**Task item:**
Return all lines from the listing below that include the word "Terms".

[Input data]

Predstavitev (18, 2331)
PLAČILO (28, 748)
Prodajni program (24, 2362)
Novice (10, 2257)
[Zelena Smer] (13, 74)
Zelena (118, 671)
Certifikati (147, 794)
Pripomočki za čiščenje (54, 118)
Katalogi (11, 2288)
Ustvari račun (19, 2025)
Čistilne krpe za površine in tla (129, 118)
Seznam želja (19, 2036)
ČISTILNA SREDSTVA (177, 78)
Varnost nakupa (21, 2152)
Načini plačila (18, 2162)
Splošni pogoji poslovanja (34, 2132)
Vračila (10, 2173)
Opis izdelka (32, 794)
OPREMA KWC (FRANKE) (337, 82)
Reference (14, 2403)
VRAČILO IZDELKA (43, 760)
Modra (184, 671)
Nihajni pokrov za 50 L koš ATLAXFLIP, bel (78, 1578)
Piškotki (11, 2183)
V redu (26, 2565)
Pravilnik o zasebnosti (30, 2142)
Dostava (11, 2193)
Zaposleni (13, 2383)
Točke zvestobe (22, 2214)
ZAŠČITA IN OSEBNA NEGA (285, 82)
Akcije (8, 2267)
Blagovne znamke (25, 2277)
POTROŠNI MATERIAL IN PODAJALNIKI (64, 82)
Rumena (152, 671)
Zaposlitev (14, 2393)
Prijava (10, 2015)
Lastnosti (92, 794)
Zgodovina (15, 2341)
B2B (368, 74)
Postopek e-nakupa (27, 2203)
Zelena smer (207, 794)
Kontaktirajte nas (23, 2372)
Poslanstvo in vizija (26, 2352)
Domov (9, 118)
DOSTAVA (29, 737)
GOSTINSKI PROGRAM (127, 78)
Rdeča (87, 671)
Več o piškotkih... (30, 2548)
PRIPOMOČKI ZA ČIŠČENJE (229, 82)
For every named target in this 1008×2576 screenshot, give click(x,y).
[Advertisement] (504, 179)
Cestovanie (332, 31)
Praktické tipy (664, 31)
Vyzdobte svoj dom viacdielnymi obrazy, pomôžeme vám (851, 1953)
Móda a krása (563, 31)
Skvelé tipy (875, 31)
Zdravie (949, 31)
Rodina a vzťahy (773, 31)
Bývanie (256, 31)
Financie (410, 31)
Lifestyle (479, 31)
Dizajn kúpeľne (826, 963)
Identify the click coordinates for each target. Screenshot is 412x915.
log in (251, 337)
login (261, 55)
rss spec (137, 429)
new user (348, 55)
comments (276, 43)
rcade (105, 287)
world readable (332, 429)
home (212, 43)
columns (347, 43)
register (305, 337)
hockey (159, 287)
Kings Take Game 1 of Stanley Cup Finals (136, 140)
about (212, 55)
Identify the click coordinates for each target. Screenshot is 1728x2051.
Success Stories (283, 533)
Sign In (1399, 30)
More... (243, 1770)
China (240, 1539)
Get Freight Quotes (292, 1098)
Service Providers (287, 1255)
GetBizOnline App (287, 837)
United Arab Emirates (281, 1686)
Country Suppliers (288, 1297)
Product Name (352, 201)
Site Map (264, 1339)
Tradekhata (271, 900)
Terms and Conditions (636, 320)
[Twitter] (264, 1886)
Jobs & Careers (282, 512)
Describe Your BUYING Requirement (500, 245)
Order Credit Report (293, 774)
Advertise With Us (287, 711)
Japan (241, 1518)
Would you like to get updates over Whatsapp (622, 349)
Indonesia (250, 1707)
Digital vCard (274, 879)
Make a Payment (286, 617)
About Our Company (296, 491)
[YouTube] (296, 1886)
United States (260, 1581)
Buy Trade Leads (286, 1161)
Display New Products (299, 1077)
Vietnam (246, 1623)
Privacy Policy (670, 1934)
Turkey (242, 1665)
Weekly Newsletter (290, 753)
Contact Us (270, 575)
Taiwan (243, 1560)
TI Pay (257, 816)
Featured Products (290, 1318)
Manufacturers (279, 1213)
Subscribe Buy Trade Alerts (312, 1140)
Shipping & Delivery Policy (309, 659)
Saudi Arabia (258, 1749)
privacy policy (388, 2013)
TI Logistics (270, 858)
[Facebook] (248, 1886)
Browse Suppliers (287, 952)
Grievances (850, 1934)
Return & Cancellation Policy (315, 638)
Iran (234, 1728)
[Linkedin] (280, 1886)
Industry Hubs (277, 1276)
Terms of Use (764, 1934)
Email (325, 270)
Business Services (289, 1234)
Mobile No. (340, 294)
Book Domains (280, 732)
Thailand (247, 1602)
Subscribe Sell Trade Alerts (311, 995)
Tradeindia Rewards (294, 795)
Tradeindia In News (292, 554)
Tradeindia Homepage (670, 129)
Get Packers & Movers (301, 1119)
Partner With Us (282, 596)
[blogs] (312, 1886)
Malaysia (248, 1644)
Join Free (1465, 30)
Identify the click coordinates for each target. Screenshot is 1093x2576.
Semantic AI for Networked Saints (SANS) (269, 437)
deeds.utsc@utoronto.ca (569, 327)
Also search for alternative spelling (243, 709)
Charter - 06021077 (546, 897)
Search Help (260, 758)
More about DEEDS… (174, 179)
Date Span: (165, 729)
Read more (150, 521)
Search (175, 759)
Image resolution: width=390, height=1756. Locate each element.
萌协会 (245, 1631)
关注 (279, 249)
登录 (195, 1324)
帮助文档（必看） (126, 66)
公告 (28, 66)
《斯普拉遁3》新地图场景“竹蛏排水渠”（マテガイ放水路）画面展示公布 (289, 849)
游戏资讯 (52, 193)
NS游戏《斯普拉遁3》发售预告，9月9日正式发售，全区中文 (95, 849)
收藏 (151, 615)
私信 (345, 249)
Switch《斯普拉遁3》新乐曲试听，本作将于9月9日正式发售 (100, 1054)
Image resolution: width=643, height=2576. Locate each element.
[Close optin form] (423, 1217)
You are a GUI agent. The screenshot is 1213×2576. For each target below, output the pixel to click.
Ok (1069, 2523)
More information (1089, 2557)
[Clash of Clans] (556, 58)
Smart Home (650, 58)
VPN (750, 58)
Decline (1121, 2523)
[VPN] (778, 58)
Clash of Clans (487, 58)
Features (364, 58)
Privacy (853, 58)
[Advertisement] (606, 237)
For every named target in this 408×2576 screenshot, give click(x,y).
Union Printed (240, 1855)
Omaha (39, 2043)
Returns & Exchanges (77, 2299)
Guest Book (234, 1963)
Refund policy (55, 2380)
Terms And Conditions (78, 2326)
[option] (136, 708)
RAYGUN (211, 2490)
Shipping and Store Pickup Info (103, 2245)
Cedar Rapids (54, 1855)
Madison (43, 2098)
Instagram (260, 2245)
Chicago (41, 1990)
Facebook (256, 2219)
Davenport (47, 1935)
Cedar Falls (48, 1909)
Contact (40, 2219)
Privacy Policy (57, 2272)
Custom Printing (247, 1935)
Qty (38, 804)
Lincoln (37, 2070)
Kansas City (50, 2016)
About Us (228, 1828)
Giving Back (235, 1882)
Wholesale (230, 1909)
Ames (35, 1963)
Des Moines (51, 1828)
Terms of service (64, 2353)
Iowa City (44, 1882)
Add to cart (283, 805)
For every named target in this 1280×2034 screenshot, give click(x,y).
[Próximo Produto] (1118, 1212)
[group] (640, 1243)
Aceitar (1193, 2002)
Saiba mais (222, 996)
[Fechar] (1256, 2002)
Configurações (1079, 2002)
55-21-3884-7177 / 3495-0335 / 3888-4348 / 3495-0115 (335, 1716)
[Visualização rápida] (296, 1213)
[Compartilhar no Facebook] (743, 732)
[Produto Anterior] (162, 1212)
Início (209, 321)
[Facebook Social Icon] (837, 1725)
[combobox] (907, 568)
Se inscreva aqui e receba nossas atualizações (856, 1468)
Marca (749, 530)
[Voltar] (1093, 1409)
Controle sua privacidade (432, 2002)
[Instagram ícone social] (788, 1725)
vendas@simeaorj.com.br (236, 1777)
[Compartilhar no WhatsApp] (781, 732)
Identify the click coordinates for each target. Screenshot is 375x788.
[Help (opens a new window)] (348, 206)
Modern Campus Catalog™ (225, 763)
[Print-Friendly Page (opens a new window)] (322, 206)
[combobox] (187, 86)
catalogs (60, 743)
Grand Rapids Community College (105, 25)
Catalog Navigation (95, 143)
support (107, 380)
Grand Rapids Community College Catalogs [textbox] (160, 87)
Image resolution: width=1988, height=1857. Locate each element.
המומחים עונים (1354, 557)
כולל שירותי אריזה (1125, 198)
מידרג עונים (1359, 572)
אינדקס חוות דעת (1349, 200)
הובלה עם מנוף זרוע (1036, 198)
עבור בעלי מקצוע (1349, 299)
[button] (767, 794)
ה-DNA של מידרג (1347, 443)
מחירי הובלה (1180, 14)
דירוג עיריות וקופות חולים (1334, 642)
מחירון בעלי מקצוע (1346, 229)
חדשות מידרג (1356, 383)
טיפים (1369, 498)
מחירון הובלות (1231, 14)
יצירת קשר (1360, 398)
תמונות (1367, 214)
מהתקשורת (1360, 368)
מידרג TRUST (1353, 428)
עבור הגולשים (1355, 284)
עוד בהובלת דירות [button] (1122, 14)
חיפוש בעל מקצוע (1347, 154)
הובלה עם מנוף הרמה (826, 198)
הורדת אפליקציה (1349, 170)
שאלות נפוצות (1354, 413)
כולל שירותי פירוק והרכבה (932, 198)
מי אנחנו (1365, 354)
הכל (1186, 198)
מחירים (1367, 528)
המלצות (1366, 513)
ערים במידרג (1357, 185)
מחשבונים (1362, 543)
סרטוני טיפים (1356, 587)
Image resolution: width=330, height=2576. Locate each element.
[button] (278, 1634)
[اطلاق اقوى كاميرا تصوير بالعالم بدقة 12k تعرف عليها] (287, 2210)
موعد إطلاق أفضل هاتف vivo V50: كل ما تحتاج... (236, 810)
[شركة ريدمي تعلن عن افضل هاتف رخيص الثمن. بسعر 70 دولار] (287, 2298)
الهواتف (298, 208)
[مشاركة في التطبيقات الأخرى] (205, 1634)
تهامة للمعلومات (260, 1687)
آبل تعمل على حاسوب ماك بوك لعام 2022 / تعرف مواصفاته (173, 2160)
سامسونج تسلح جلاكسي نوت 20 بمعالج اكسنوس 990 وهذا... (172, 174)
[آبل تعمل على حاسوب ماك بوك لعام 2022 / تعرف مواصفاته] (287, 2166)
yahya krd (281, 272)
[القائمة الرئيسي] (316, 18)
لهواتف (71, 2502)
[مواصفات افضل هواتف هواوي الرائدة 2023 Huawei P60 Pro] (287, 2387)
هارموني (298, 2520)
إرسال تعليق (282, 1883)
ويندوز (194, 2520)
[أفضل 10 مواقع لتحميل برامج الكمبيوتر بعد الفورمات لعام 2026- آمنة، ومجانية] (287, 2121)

[/Input data]

**Reply:**
Terms and Conditions (636, 320)
Terms of Use (764, 1934)
Terms And Conditions (78, 2326)
Terms of service (64, 2353)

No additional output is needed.